<< sommaire du BOCCRF n° 2005-09

C 2004-45 - Lettre du ministre de l'économie, des finances et de l'industrie en date du 19 mars 2004 aux conseils de la société Maersk Logistics relative à une concentration dans le secteur des services de logistique.

NOR : ECOC0500184Y

Maîtres,

Par dépôt d'un dossier déclaré complet le 13 février 2004, vous avez notifié l'acquisition par la société Maersk Logistics France SAS (ci-après « Maersk ») de la totalité *du capital et des droits de vote de la société LTI SA et de ses sept filiales [1] (ci-après « LTI »). Cette acquisition a été formalisée par un contrat de cession d'actions en date du 9 janvier 2004.

I  -   Les entreprises concernées et l'opération

Maersk Logistics France SAS est une filiale de Maersk France SA, elle-même détenue par la société AP Moller-Maersk A/S, société mère du groupe Moller-Maersk.
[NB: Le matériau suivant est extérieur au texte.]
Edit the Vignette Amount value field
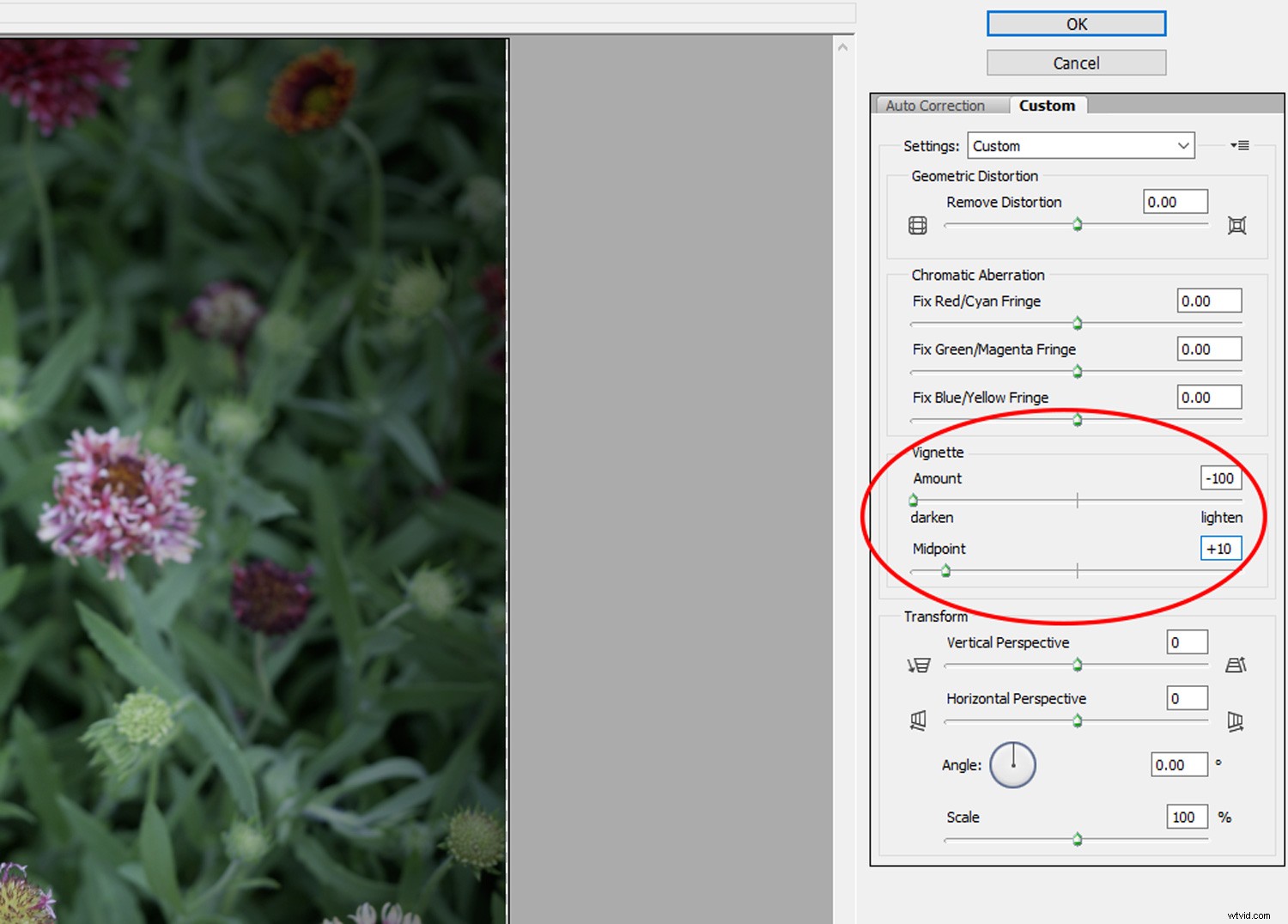This screenshot has height=924, width=1288. coord(1220,478)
Ce dernier est notamment actif dans le transit maritime et aérien et dans les services de logistique [2] et a réalisé, en 2002, un chiffre d'affaires total consolidé, calculé conformément à l'article 5 du règlement n° 4064/89 du 21 décembre 1989 modifié relatif au contrôle des concentrations entre entreprises, de 20 milliards d'euros dont 92 millions en France.

Le groupe LTI a pour activités le transit aérien et maritime, les services de logistique, le regroupage et l'entreposage, les transactions d'agence maritime et les services de commissionnaire en douane et de consignataire. LTI a réalisé, en 2002, un chiffre d'affaires total consolidé, calculé conformément à l'article 5 du règlement CE n° 4064/89 du 21 décembre 1989 modifié relatif au contrôle des concentrations entre entreprises, de 20 millions d'euros dont 18 millions en France.
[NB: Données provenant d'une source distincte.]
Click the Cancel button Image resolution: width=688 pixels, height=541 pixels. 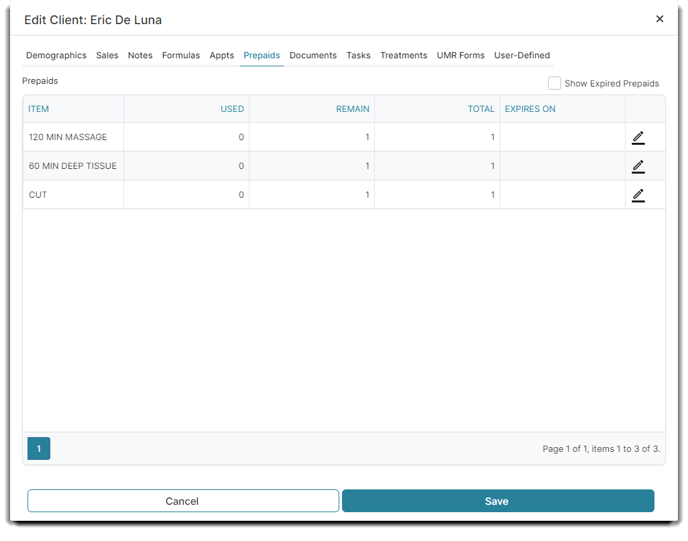pos(183,501)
Cette opération constitue une concentration au sens de l'article L. 430-1 du code de commerce. Elle ne revêt pas une dimension communautaire telle que définie dans le règlement (CE) n° 4064/89 du 21 décembre 1989. Compte tenu des chiffres d'affaires précités, elle est soumise aux dispositions des articles L. 430-3 et suivants du code de commerce relatives à la concentration économique.

II  -   La définition des marchés

Les parties sont actives dans les services de transit maritime et les services de logistique. Comme l'a indiqué la Commission [3], la distinction entre ces services est difficile à réaliser. Les deux catégories ont en effet pour objectif un acheminement rapide des marchandises conforme aux différentes réglementations existant en la matière. Les acteurs spécialisés dans le transit sont d'ailleurs de plus en plus actifs dans les services de logistique, qui sont externalisés de manière croissante par les entreprises.
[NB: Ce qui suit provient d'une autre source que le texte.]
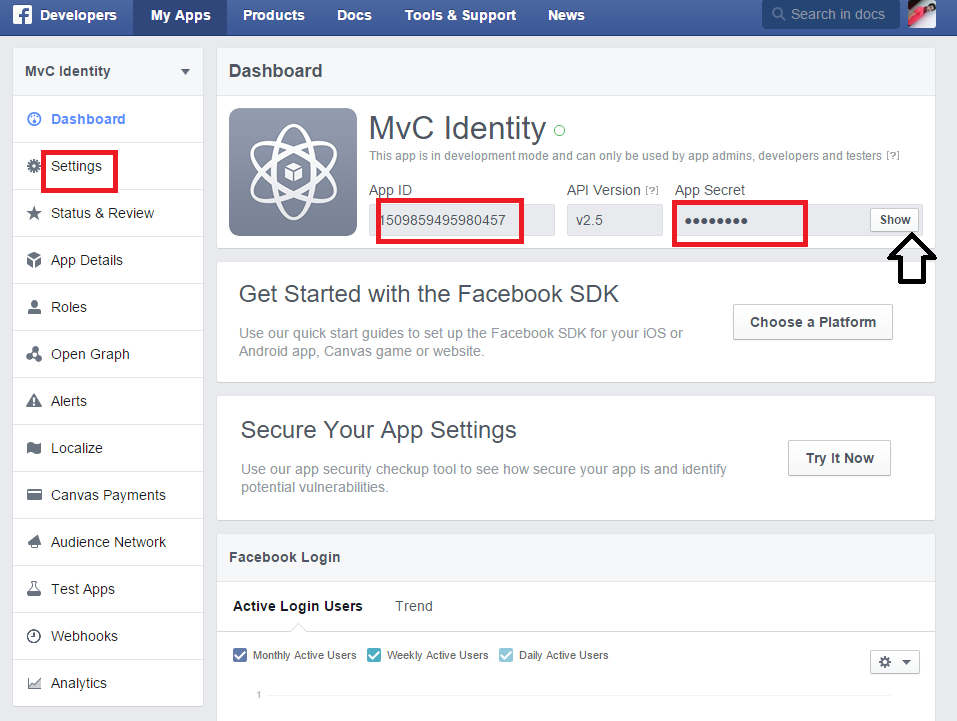The height and width of the screenshot is (721, 957).
Task: Uncheck Monthly Active Users checkbox
Action: tap(240, 655)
Il convient, cependant, de remarquer que les services de logistique concernent l'ensemble des moyens et des méthodes relatifs à l'acheminement de marchandises (manutention, stockage, transport, conditionnement), alors que les services de transit sont davantage axés sur le « passage » des marchandises (autorisation des douanes, services au sol etc.). La Commission, aux termes de la décision précitée, a d'ailleurs estimé qu'à la différence du transit les services de logistique ont pour caractéristique de gérer, avant toute chose, le flux des marchandises pour les clients. Une distinction entre services de logistique et services de transit est donc pertinente.

Les services de transit maritime

La Commission européenne a défini les services de transit comme étant les services permettant « l'organisation du transport d'objets (pouvant inclure des activités accessoires telles que l'autorisation des douanes, l'entreposage, les services au sol) au nom des clients et selon leurs besoins » [4]. Elle a distingué, aux termes de cette même décision, le transit maritime du transit aérien et du transit terrestre en s'appuyant sur le fait que les acteurs ont tendance à diviser leurs départements autour de cette distinction ainsi qu'en raison de la rapidité et de la structure des prix des différents services.[5]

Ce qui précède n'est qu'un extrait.